With the flood of mobile, desktop and web apps facing consumers, the battle is increasingly turning to how to help users discover the right apps for them. Quixey, a new start-up backed by Eric Schmidt’s Innovation Endeavors, is throwing its hat into the ring of those looking to make the discovery process easier, by allowing users to simply say what they’re looking to do and then use that info to generate app recommendations for multiple platforms. The company just announced $400,000 in seed funding from Innovation Endeavors and Archimedes Ventures.
Quixey, which is in private beta, bills itself as a “functional” search engine because it doesn’t require users to know an app’s name or provide a good description of an existing app. Users can write in actions they’re trying to do such as “mix music” or “find cheap gas” and Quixey pulls up a list of results for Android, iPad and iPhone as well as recommendations for Windows, Mac, Explorer, Firefox and the web.
The results are still a work in progress. In trying it out, I found some queries worked relatively well, allowing me to use a more natural language approach to finding the appropriate app. It’s nice to see the results span so many platforms, too, because sometimes you just want to find the best way to handle a problem, no matter the device. But it still needs some fine tuning. When I asked, “give me local restaurant recommendations,” I got some good suggestions for Where and Hunch Local, but also one for a local guide for Cancun. A similar search, “get local recommendations,” pulled up a similar guide for Monterey, Calif.
Now to be sure, services such as Chomp and Appsfire can already pull up results for many user queries, though they’re not always set up to answer more specific action-oriented requests or longer queries like Quixey does.
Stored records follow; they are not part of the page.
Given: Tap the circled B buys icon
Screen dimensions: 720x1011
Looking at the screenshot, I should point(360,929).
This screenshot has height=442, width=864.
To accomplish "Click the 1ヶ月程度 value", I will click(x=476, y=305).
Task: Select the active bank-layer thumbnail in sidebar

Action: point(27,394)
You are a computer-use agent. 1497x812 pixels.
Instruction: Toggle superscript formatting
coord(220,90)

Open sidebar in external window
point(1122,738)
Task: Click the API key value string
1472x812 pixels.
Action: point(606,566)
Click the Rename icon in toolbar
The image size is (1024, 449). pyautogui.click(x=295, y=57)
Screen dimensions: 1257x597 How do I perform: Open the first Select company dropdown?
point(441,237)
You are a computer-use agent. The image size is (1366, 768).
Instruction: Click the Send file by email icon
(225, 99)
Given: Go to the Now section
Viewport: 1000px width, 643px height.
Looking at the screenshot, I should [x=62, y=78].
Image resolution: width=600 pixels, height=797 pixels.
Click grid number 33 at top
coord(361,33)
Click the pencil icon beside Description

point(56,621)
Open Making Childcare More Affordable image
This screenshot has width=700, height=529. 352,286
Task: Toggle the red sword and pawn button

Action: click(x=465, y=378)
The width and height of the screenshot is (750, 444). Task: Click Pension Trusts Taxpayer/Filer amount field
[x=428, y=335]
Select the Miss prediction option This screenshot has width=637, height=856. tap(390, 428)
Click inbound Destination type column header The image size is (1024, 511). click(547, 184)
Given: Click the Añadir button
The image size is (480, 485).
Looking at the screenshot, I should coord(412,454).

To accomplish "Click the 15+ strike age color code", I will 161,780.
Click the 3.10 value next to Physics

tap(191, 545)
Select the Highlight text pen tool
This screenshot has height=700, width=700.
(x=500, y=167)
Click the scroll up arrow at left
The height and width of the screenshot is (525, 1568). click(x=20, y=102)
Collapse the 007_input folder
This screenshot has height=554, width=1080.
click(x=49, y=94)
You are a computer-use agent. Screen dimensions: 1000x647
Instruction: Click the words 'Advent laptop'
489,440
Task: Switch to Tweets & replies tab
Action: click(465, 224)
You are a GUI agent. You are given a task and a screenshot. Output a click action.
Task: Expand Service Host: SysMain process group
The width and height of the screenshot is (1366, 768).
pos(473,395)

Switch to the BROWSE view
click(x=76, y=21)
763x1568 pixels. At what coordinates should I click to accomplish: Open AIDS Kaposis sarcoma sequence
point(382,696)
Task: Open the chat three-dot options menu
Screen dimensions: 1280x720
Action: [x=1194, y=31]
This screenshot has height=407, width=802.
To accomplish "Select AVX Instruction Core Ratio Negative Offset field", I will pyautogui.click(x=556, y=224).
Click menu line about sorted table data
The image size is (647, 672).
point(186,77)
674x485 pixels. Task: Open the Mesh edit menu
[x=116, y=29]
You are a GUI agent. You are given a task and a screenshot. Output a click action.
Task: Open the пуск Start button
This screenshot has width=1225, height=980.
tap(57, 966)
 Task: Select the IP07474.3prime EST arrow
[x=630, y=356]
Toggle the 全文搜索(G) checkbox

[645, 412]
I expect that, over time, they will incorporate these types of search requests, which may undercut the value of Quixey down the line.
But overall, it’s good to see more innovation in the app discovery space. There is still a disconnect for some people in getting to the apps that will help them the most. ComScore reported that only 36.6 percent of smartphone users used apps in February, despite the fact there are hundreds of thousands available on iOS and Android. Apps stores and discovery engines are doing a good job in refining the process, taking a user’s existing app libraries to suggest recommendations. But there’s more work to be done to simplify the process of helping users find the right app that fits a specific need at the time.
The Mountain View Calif.-based start-up, founded by Tomer Kagan and Liron Shapira, will officially debut at TechCrunch Disrupt in New York next month.